Tra i sintomi residui, tali per cui il paziente clinicamente migliorato in maniera significativa, cioè guarito, soggettivamente continua a non stare bene, il più costante e insidioso è l'anedonia, l'incapacità o la difficoltà di provare piacere. Tale sintomo, che incide nettamente sulla qualità della vita, è a tale punto imbarazzante per la teoria neopsichiatrica che già si è data qualche proposta di metterlo tra parentesi, di non tenerne conto in quanto troppo soggettivo per essere "operazionabile". Nell'attesa che i neopsichiatri, confortati da questa rimozione, possano dire ai loro pazienti, che hanno ripreso una vita normale ma non provano piacere in quello che fanno, che sono comunque sani come pesci, affiora interlocutoriamente la strategia della psicofarmacoterapia razionale. In cosa consiste questa strategia? Nel convalidare, dando ad essa una patente di razionalità, una pratica già corrente, per cui alle lamentele dei pazienti resistenti o residui si risponde somministrando più farmaci antidepressivi contenporaneamente: quindi un SSRI (come il Prozac o il Sereupin), un NaRi (come l'Edronax) e un equilibratore dell'umore (come il Tegretol o il Depakin). Un cocktail di farmaci? Per carità: la prescrizione è razionale perché lo SSRI agisce sulla disforia (impulsività, irritabilità, aggressività, ecc), il NaRi sulla concentrazione e sull'interesse per la vita, e l'equilibratore sul disturbo di fondo dello squilibrio umorale.A conferma della razionalità di questa impostazione, vengono prodotti naturalmente una serie di schemi che corroborano il fatto che, riconoscendo la depressione una sintomatologia polimorfica, l'attacco farmacologico deve avvenire su più fronti.
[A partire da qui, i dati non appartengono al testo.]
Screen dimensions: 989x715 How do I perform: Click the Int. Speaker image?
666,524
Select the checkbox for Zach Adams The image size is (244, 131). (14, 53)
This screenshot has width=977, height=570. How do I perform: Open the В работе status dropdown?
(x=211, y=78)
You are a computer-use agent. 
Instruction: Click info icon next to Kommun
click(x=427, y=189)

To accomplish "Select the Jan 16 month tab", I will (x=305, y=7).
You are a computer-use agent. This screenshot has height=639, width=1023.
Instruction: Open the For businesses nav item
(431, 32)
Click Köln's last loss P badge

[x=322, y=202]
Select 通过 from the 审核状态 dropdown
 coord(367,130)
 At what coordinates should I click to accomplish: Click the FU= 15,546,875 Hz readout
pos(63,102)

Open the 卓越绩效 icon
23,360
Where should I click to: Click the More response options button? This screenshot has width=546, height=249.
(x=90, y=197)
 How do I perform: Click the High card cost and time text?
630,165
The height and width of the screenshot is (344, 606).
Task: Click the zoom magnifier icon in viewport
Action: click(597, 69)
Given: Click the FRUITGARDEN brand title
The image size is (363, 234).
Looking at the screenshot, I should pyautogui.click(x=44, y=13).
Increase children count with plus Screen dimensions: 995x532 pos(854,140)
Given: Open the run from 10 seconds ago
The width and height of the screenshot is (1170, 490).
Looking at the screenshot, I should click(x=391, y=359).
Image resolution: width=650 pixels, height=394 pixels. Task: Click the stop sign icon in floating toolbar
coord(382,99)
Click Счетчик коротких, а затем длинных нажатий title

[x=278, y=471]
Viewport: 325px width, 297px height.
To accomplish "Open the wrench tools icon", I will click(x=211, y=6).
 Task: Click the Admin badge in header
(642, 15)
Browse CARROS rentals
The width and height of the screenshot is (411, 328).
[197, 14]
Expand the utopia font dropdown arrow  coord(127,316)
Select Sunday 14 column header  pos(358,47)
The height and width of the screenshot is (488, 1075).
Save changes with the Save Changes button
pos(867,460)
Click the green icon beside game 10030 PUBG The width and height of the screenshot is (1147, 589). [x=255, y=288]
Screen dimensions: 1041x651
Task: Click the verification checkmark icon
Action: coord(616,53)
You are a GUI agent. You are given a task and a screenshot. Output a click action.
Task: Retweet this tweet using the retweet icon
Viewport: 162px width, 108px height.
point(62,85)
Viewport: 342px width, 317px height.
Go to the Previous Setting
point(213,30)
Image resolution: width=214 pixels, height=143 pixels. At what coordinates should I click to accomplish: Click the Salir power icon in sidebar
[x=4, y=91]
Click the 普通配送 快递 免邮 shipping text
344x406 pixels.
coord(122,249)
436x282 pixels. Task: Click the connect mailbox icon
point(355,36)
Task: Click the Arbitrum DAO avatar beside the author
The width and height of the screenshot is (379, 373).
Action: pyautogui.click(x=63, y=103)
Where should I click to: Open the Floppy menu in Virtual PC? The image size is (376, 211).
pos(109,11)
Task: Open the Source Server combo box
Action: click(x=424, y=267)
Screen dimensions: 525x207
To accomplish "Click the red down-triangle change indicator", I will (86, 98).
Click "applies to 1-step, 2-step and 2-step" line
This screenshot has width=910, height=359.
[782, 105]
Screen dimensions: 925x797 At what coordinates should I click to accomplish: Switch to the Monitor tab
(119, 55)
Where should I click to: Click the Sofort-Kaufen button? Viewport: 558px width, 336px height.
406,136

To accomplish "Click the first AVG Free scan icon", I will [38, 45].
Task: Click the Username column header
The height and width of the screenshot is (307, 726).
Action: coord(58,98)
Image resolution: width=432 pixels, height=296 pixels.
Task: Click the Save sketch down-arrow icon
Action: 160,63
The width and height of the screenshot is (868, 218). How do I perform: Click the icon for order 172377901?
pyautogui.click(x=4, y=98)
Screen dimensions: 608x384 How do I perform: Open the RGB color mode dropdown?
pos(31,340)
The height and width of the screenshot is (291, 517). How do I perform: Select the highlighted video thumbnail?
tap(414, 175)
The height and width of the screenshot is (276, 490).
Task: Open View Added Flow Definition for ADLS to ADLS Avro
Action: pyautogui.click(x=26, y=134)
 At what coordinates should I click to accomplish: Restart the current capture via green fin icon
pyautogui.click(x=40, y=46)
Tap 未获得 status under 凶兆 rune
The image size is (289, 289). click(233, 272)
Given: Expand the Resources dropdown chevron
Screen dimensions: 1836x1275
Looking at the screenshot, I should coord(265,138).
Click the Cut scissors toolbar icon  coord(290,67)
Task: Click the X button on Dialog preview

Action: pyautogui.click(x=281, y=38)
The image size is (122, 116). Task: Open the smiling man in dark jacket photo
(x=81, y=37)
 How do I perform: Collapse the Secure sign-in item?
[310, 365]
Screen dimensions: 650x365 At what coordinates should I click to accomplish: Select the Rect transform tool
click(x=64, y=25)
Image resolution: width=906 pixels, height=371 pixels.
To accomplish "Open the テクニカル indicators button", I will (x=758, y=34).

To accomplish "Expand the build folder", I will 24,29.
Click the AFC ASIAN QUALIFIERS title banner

L'analisi di questi schemi, che non hanno alcun significato scientifico, chiarisce il fatto che la psicofarmacoterapia razionale è null'altro che un tentativo delle industrie farmaceutiche di stabilire tra di loro un patto di non belligeranza, insomma di risparmiare soldi investiti in ricerche ch esaltano le qualità di un prodotto a confronto con l'altro (un gioco a somma zero), e di convogliare le loro risorse nell'indurre, anziché una spartizione del mercato, un maggior comsumo da parte dei pazienti.

La psicofarmacoterapia razionale, come si è detto, è imposta dalle crescenti lamentele dei pazienti, a cui è stata promessa la guarigione e che, nel loro intimo, continuano a vivere male anche se hanno recuperato una funzionalità sociale apparentemente normale. Il malessere persistente è dovuto in massima parte all'anedonia, che si può comprendere solo psicodinamicamente. Essa infatti è espressione di un bisogno inconscio di punizione o, nelle sue forme più sfumate, di una fobia della felicità che attesta il fatto che il paziente sente di non avere diritto a stare bene. Si tratta dunque dell'indizio di un'economia interiore che, per motivi diversi, non comporta l'autorizzazione a provare piacere. Gli psicofarmaci urtano contro una barriera insuperabile perché quell'economia verte su ciò che soggettivamente è giusto e non è giusto.